What is the Kingdom?

All my life I have been greatly influenced by a Dutch book which I translated a few months ago. The final product I sent to Eerdmans in Grand Rapids, Mich. a 100 year old publisher, which has published one of my previous books. Just last week Eerdmans sent me a sizeable advance. The Kingdom- Speed Its Coming has some wonderful passages in it. Here is one, referring to the Kingdom to Come, the New Creation, on the threshold of unfolding:

“In the first place we must realize that God’s Kingdom has a cosmic character, which means that it comprises the entire world as we have come to know it. Not only are we humans part of that Kingdom, but it also includes the worlds of animals and plants. Yes, even the angels are part of this wider context: they too have a place in the harmonious totality of God’s Kingdom.
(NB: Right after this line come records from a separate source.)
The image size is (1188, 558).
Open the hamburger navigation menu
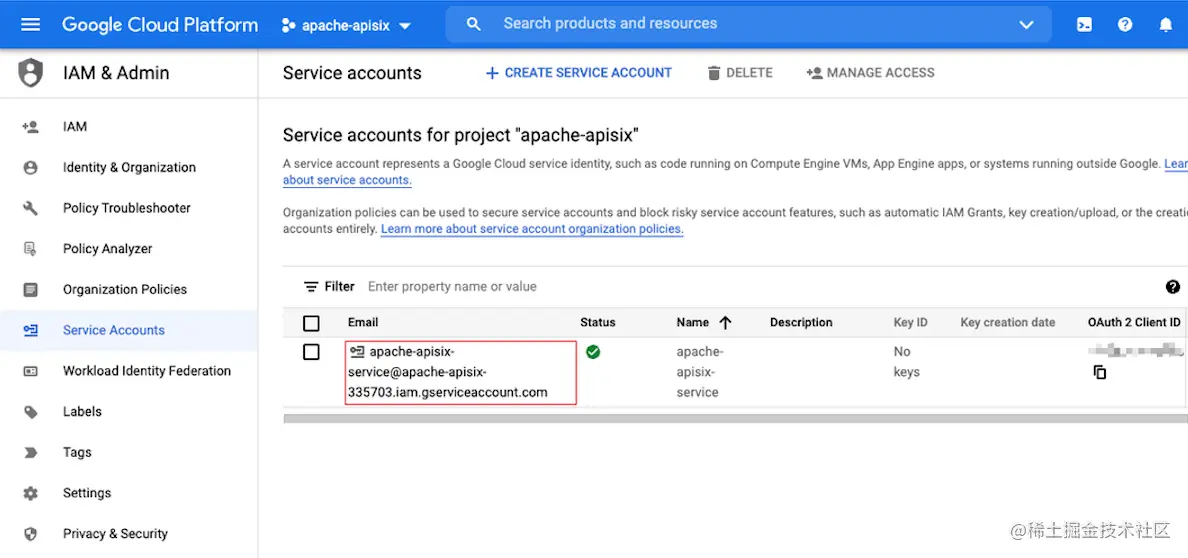30,25
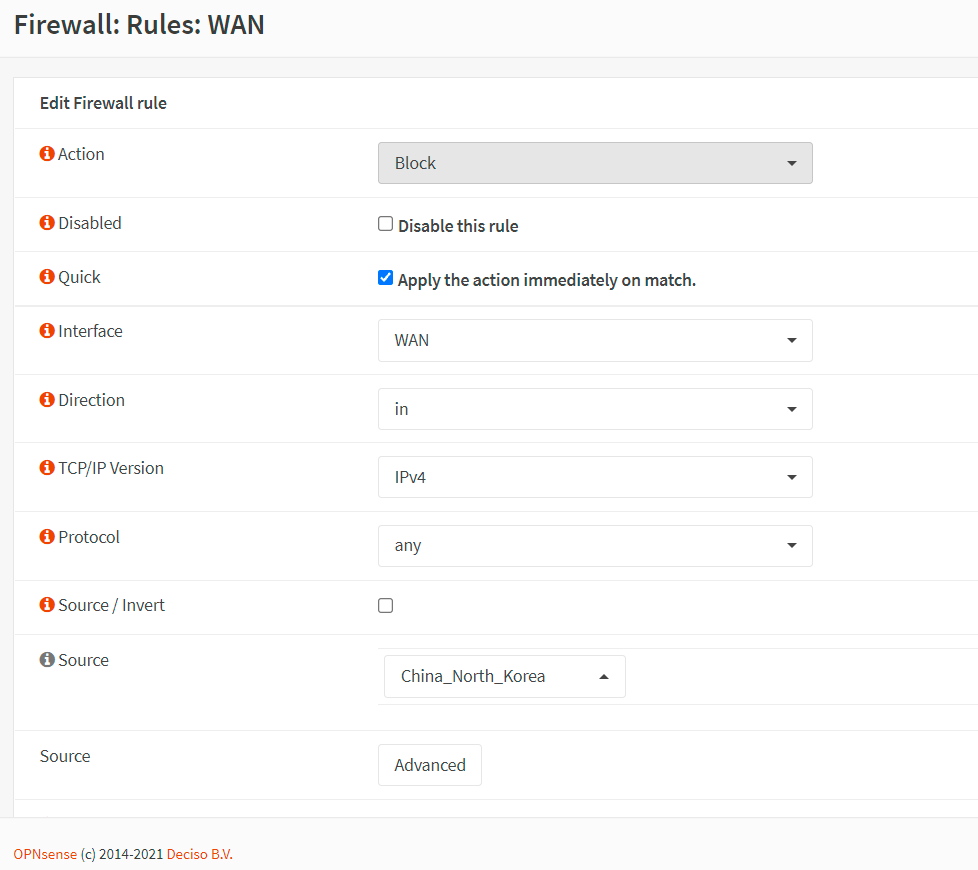Image resolution: width=978 pixels, height=870 pixels.
Task: Click the info icon beside Disabled
Action: (46, 223)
“This implies that all parts of the world are attuned to each other. Nowhere is there a false note, a dis­so­nant that disturbs the unity, as everything fits harmoniously into the greater scheme of the totality. This applies both to each individual specimen but equally to the various circles or spheres found in creation. The celestial bodies follow their orderly tra­jectories and do so according to God’s royal will, obeying his voice. And so the stars in their courses sound a melodious note in the great concert in which all creatures participate. The mountains rise up high above the water-saturated earth, their proud summits piercing the clouds; yet even these mountains are nothing but servants of Him who has planted and secured them by his power. On every page the Bible makes plain that the meaning of creation resides only in the one overarching motif: the motif of God’s Kingdom. That is why Scripture and Creation are never at odds: they always form a unity where the one reinforces the other.”
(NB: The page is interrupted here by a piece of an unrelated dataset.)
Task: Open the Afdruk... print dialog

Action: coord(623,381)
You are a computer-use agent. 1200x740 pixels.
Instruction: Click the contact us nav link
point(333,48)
With J. H. Bavinck, the original author, I believe that all of life is a unity. Through a return to sustainable agriculture and in the very act of growing our own food, some aspect of our human existence pays homage to the earth, holds it sacred, and praises God in gratitude for and resonance with the elements of the soil from which we originate. An important part of being a Christian is to display a renewed reverence for the earth, a heightened appreciation for nutrition and the health benefits of organic food. Often this will also deepen our connection with our (church) families and larger communities as we share and exchange produce.

Sacred versus profane

Life is a unity. The opposite of the sacred, of course, is the profane. Much of the food we see in stores is mindlessly-manufactured and technologically-tortured. No wonder so many people display unhealthy bodies, grossly misshaped due to faulty nutrition. Not they, but the system is to blame, because these so-called foods constitute satanic substances which are unfit to be ingested in human bodies. The more deeply immersed we are in the sanctity of food and its origins, the more we are likely to be repelled by processed, genetically modified, and chemically-laden foods that have been produced by way of massive resource and ecological destruction, and which deliver more of the same to our minds and bodies. The ancient saying Mens Sana in Corpore Sano – a healthy mind in a healthy body-  also makes the opposite true: a poisoned body breeds an insane mind

When I worked in my garden these past weeks, and as I keep busy in the coming months weeding and watering and harvesting, my heart overflows with gratitude that so far each year the Lord has granted me the physical stamina and the willingness to be engaged in this spiritual exercise. Not often enough do we share our blessings with others. Part of the sanctity of eating is enjoying food with family and friends by cooking and eating meals together.

In many ways we are what we eat. The entire commercial world is conspiring to detract us from the sacred through television, through the way cities are built, and by destroying what is the sacred in life. We need a lot of prayer, a lot of grace, a lot of insight to escape this. Start simple: terminate television, refuse to be cowed by the corporations who control the food supply. Go back to basics and ‘live’.